"Tempo Perso - Alla ricerca di senso nel quotidiano"

 

Uno stile nuovo per un'Italia di pace
di Tonio Dall'Olio


Quello che abbiamo chiesto nell'appello firmato congiuntamente con Gino Strada, Ciotti e Zanotelli e alcune migliaia di persone è un ritiro delle nostre truppe dall'Iraq e dall'Afghanistan ancora una volta senza Se e senza Ma. Non con il piglio di un fondamentalismo pacifista che pregiudizialmente avversa tutto quanto si muove nell'ambito militare e sotto il segno delle armi, ma molto più semplicemente in punta di diritto costituzionale e internazionale, secondo la logica del buon senso e nella consapevolezza che solo un altro tipo di presenza potrebbe far crescere uno spirito di fiducia, di pace e di sicurezza autentica.

## Cosa si chiede
A. Ricopia parola per parola l'intero brano sul ritiro delle truppe dall'Iraq e dall'Afghanistan.
B. Cita tutte le voci, dalla prima giù fino alla riga che contiene "click(126, 20)", entrambe incluse. Lascia fuori le immagini.
Il brano e le voci non hanno alcun legame tra loro.

(Righe di dati di puntamento)
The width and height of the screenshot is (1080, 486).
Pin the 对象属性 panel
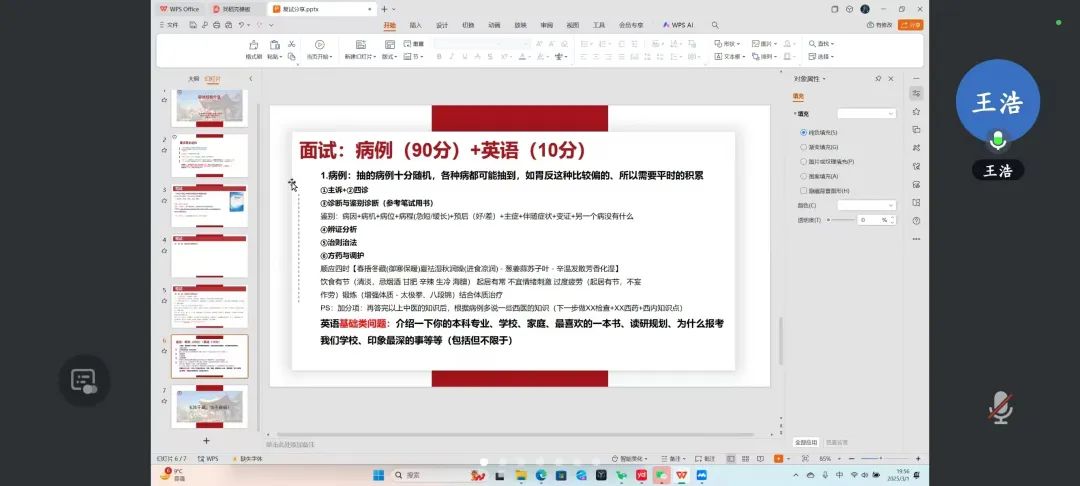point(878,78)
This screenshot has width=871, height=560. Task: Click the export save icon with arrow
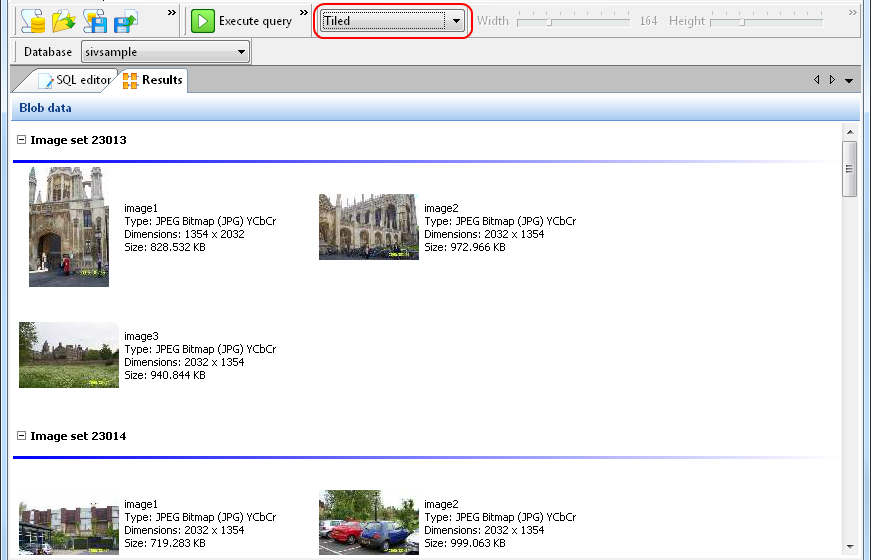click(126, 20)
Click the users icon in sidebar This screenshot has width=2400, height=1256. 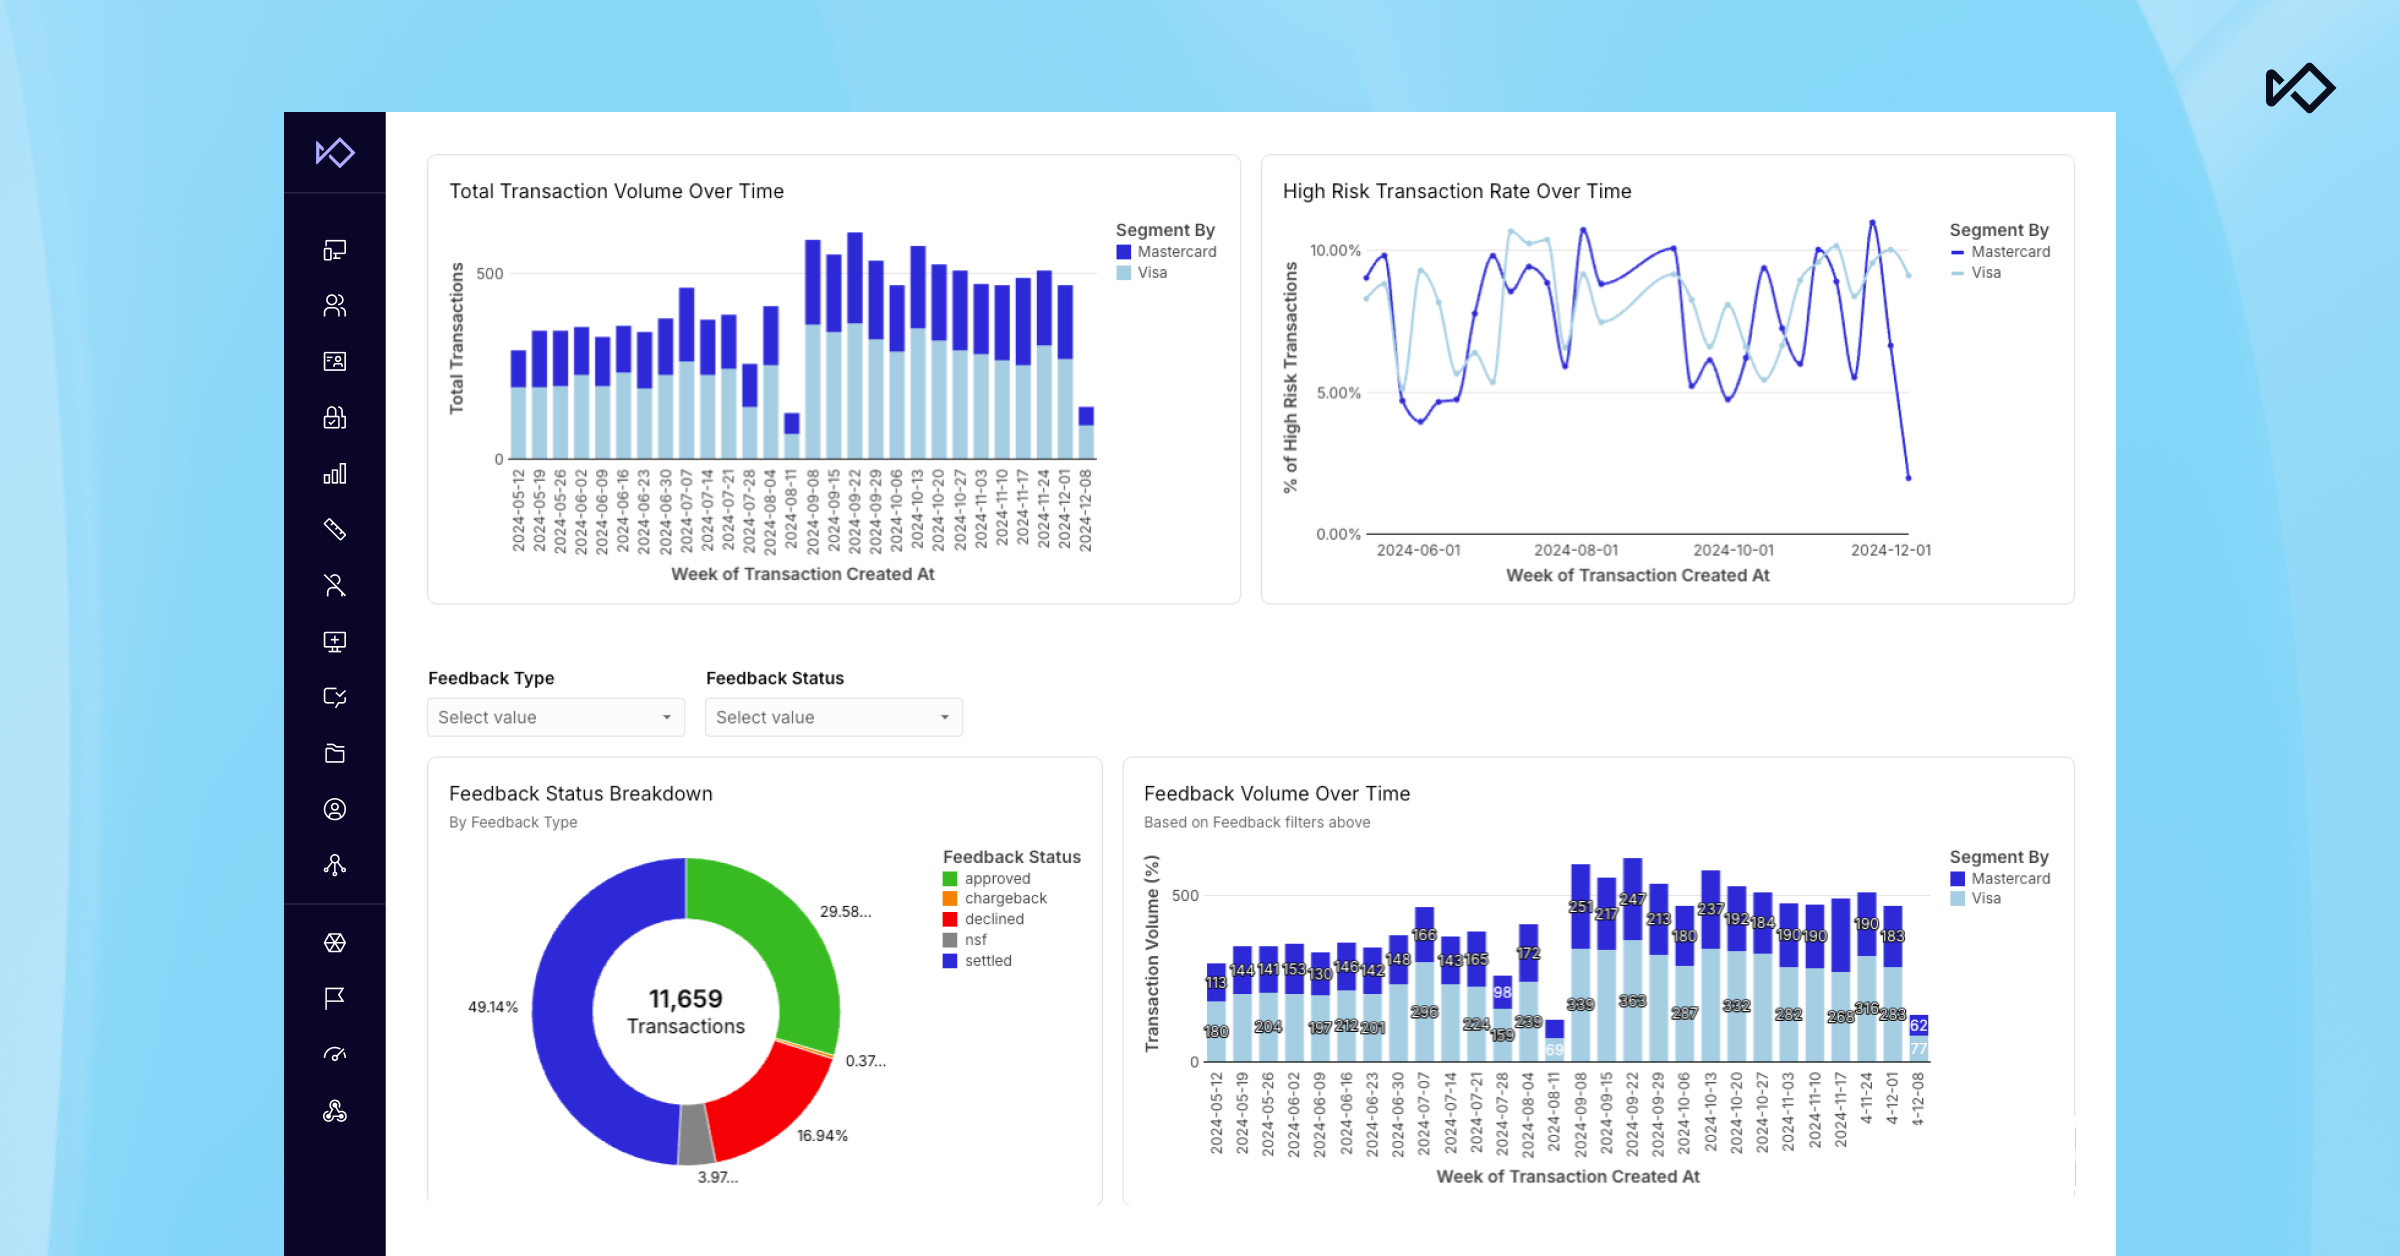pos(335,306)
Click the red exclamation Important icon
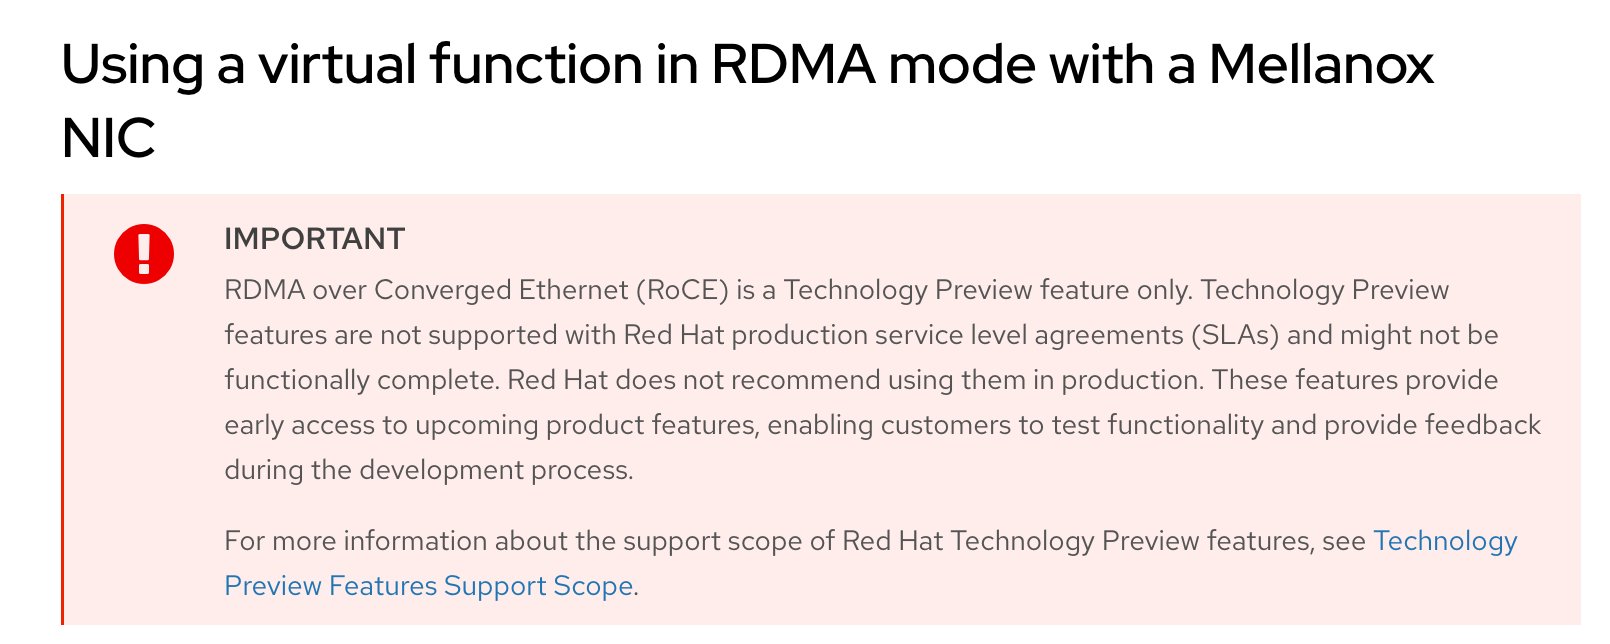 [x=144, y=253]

## Le risposte
A.
"Tempo Perso - Alla ricerca di senso nel quotidiano"

 

Uno stile nuovo per un'Italia di pace
di Tonio Dall'Olio


Quello che abbiamo chiesto nell'appello firmato congiuntamente con Gino Strada, Ciotti e Zanotelli e alcune migliaia di persone è un ritiro delle nostre truppe dall'Iraq e dall'Afghanistan ancora una volta senza Se e senza Ma. Non con il piglio di un fondamentalismo pacifista che pregiudizialmente avversa tutto quanto si muove nell'ambito militare e sotto il segno delle armi, ma molto più semplicemente in punta di diritto costituzionale e internazionale, secondo la logica del buon senso e nella consapevolezza che solo un altro tipo di presenza potrebbe far crescere uno spirito di fiducia, di pace e di sicurezza autentica.

B.
The width and height of the screenshot is (1080, 486).
Pin the 对象属性 panel
point(878,78)
This screenshot has width=871, height=560. Task: Click the export save icon with arrow
click(126, 20)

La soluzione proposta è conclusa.